-------- Text shown

Agx-Orin: PCIe RP could read ram memory after increasing aperture size for mapping non-prefetchable BARs of endpointson RP

Platform:
EP: Jetson AGX Orin industrial. R35.6.
RP: Jetson AGX Orin industrial. R35.6.

I am using two Orin modules for RP/EP communication.
and I have made mofifications on ep and rp according the the link.
Increasing size of BAR0 in Endpoint Mode - Jetson & Embedded Systems / Jetson AGX Xavier - NVIDIA Developer Forums

On Root Port side:PCIe C5 for RP.
Increasing aperture size for mapping non-prefetchable BARs of endpoints from its current 128MB size to 1GB size.
I modified pcie c5 node of device tree.
pcie@141a0000{


}

On end point side:
I modifed the file ‘/drivers/pci/endpoint/functions/pci-epf-nv-test.c’. and change the BAR0_SIZE to BAR0_SIZE SZ_64M , BAR0_SIZE SZ_128M or BAR0_SIZE SZ_512M. and also added other patch according to the link that has been mentioned above.

the modified file:
pci-epf-nv-test.txt (7.3 KB)

After these modifications have been made,the RP Could detect the bar size has increased. But on the RP , it could not read the ram memory. My final goal is to increase BAR0 size more than 512M .

----------------
-------- Dataset entries

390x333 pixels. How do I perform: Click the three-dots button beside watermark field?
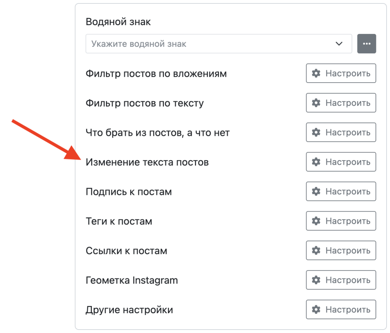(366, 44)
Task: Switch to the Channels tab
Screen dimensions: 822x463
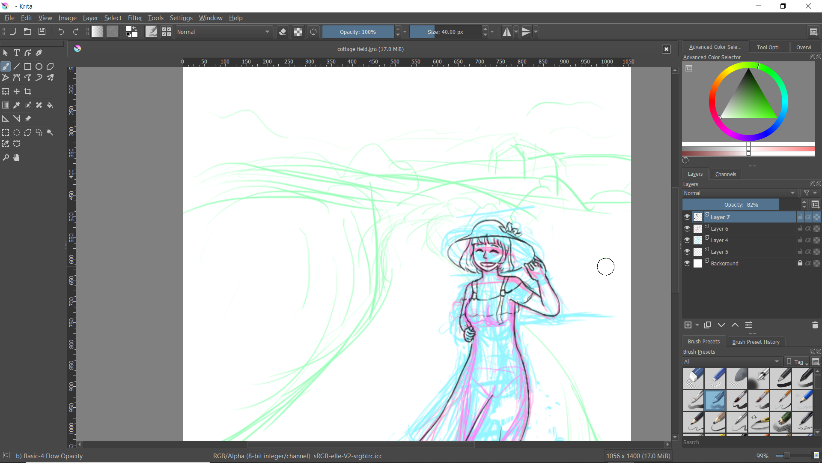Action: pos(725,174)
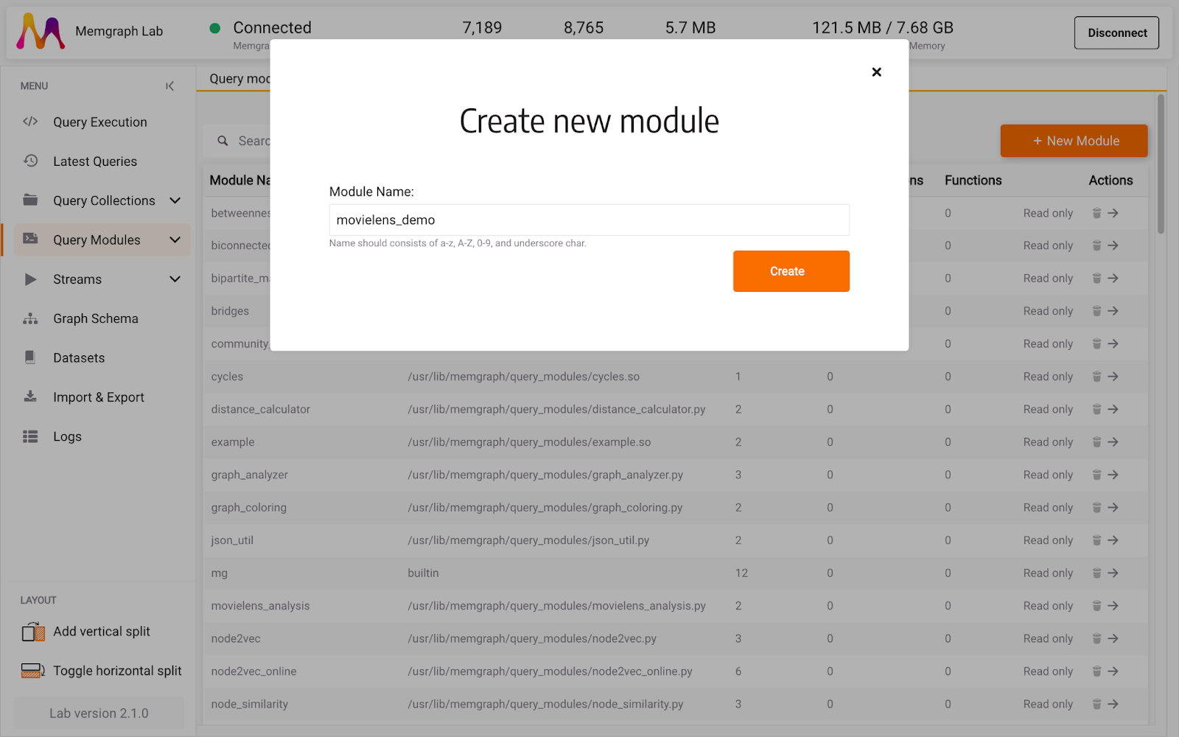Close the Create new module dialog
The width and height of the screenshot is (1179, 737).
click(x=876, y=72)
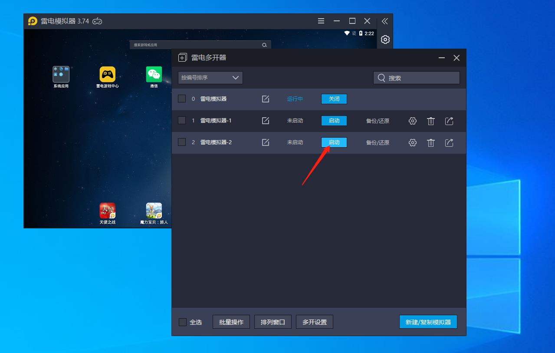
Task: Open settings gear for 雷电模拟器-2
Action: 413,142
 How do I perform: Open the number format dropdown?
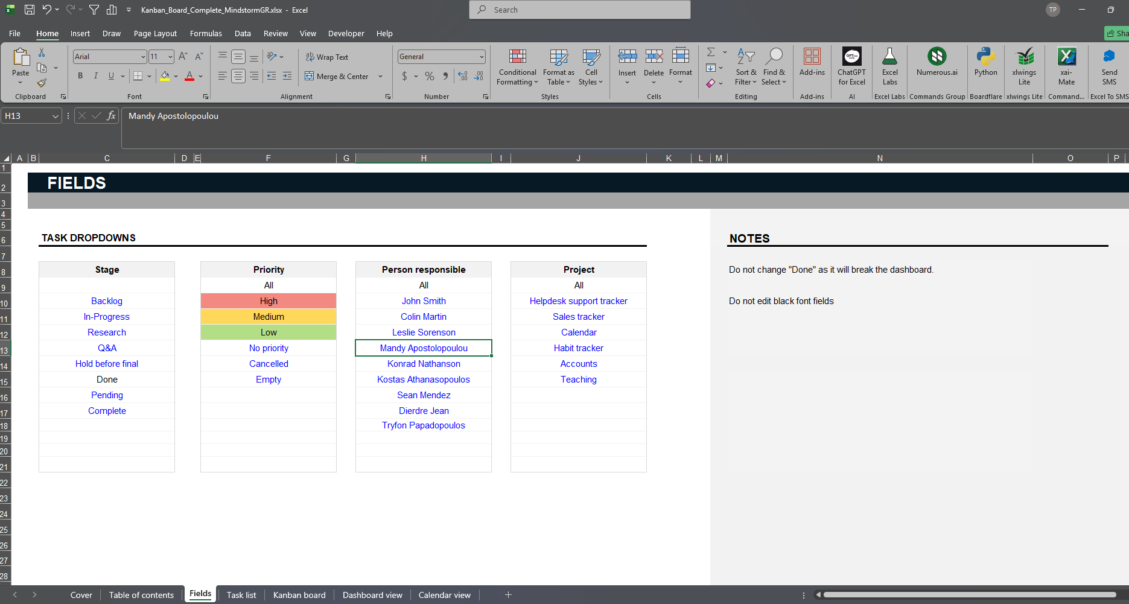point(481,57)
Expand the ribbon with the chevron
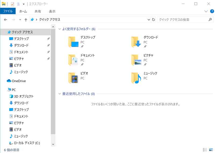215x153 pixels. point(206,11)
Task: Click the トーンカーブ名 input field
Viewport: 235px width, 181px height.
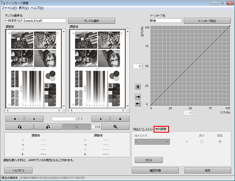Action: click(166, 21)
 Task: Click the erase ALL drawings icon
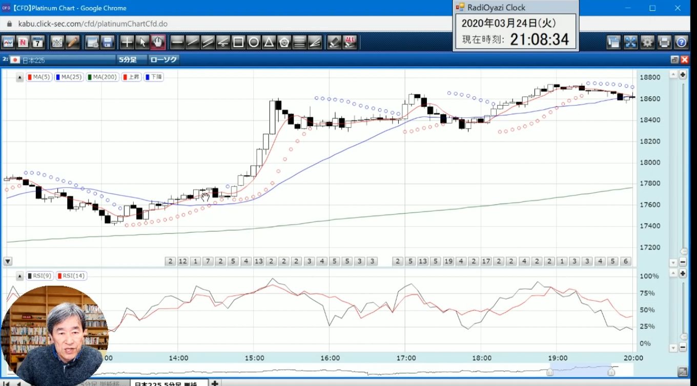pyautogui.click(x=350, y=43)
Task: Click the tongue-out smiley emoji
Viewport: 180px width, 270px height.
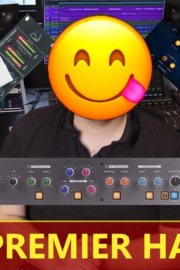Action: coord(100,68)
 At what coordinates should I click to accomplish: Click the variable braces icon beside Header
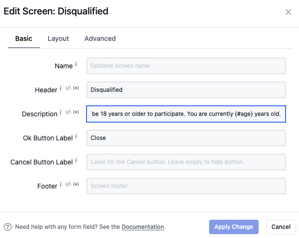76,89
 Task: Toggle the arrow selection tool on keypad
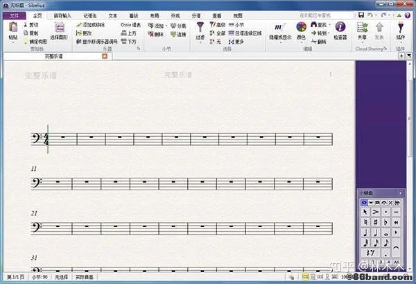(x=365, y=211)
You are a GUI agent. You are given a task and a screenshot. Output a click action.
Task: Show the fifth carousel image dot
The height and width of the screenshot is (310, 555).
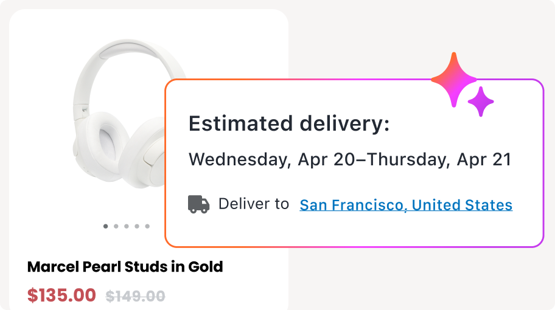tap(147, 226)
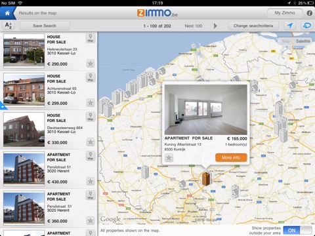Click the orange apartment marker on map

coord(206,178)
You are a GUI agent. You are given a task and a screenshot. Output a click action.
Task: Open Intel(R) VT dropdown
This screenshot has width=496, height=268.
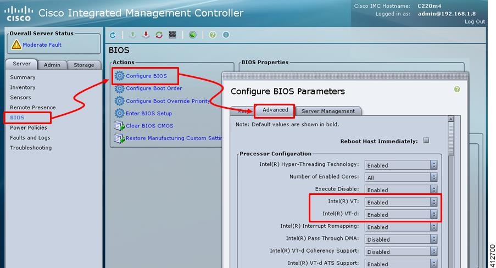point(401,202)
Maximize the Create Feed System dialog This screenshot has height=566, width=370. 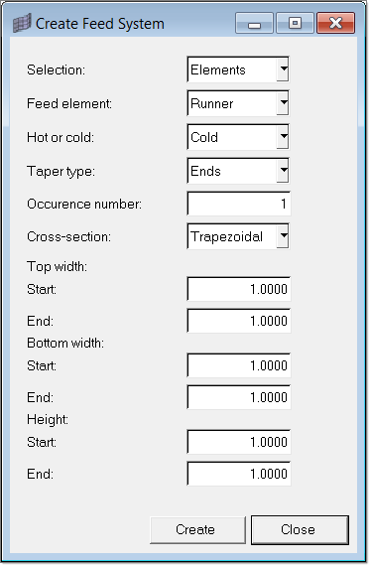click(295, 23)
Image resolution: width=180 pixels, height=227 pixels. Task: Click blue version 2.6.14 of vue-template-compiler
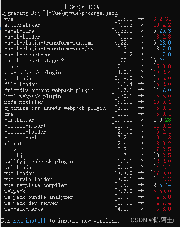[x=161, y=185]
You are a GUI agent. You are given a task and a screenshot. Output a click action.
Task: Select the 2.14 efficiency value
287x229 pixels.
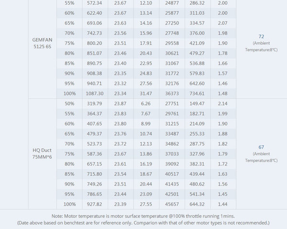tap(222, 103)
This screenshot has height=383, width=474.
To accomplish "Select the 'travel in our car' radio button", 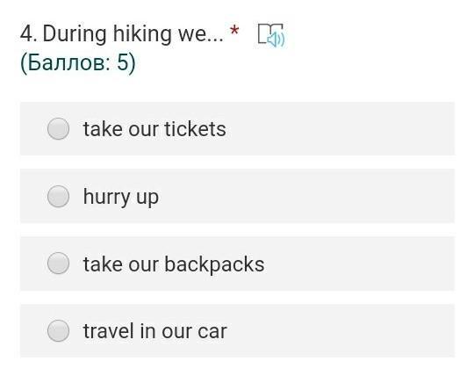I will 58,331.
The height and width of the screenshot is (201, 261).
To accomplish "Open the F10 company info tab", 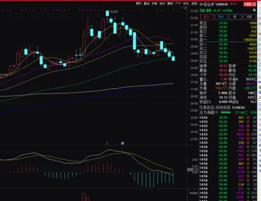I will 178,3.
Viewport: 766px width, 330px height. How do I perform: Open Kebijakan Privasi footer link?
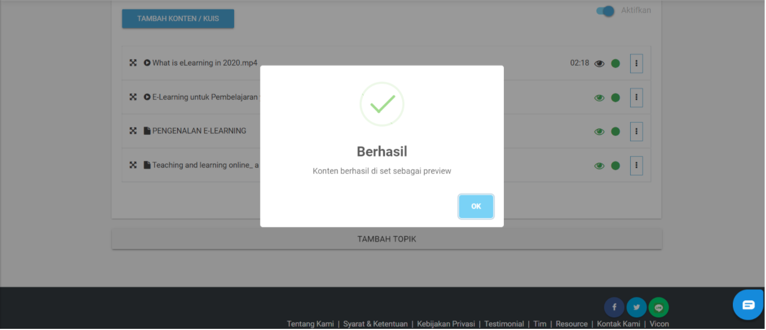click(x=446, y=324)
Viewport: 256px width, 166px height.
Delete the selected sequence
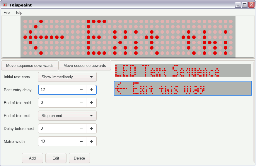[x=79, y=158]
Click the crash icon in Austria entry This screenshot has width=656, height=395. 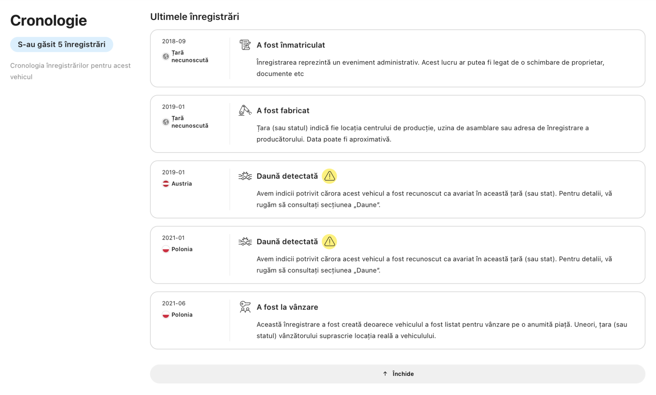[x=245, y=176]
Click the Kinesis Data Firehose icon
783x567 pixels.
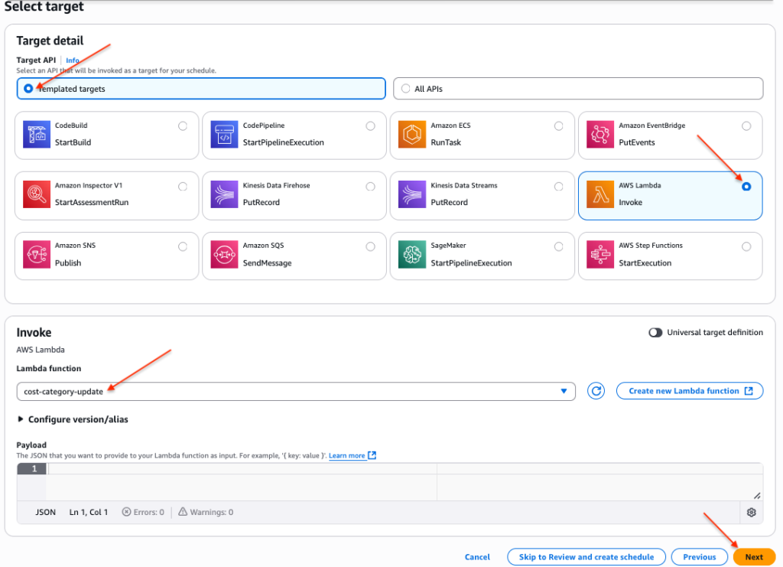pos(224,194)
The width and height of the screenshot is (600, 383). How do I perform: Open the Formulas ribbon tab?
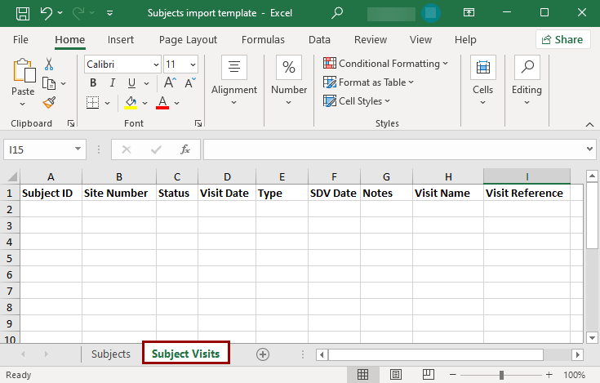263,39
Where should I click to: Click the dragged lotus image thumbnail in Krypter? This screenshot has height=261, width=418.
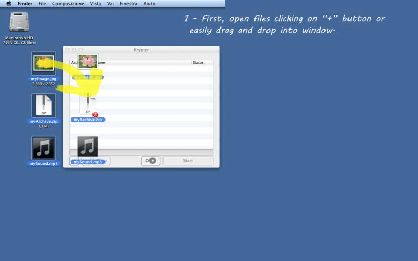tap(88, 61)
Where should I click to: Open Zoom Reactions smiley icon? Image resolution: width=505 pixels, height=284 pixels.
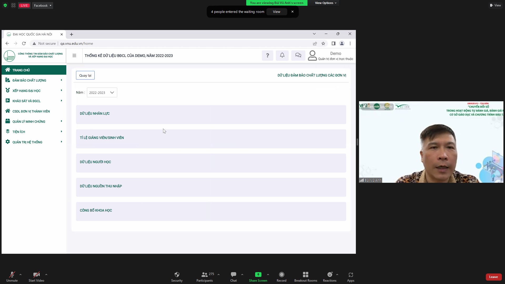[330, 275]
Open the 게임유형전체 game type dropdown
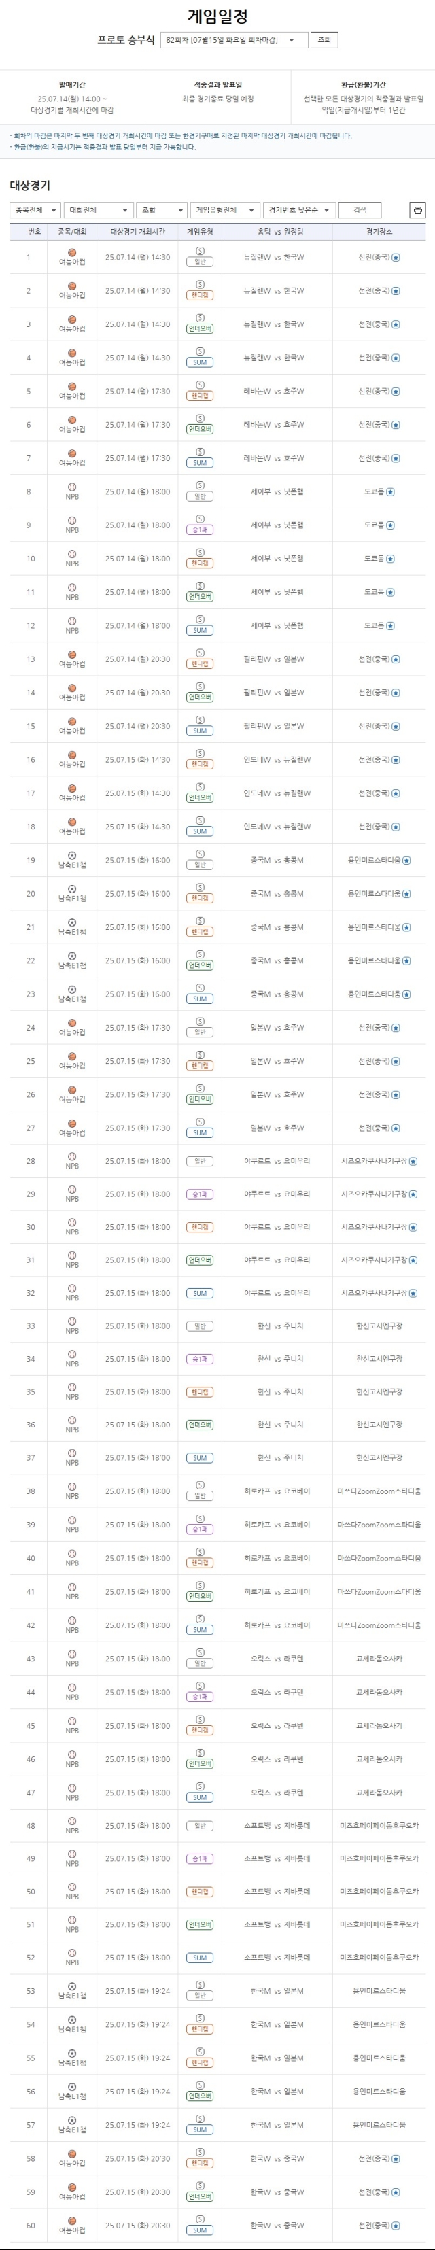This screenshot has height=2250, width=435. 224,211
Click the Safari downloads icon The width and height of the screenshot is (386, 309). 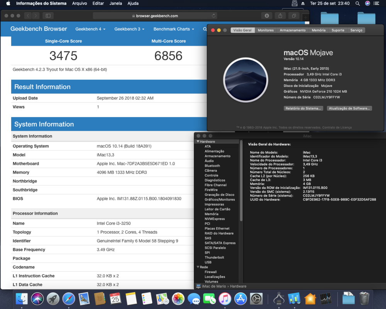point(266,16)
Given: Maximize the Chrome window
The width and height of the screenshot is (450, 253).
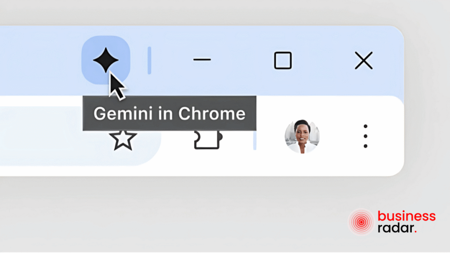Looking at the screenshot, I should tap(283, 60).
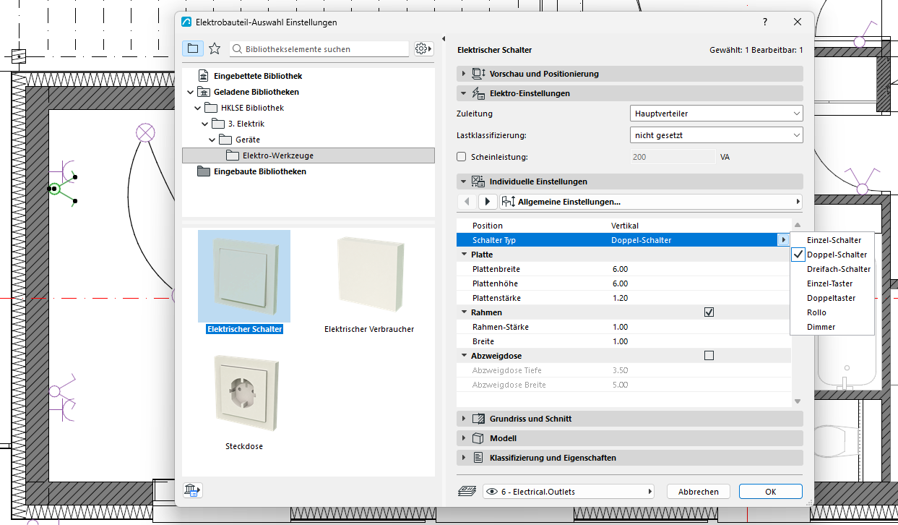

----------------

**Problem set**
**A.** In the Orin PCIe post, to what size was the aperture for mapping non-prefetchable BARs of endpoints increased?
**B.** List every BAR0_SIZE setting the Orin PCIe post says was used in the endpoint file.
The items are separate material, unrelated to the Orin PCIe post.

**Final answers**
**A.** 1GB, up from 128MB.

**B.** SZ_64M, SZ_128M, SZ_512M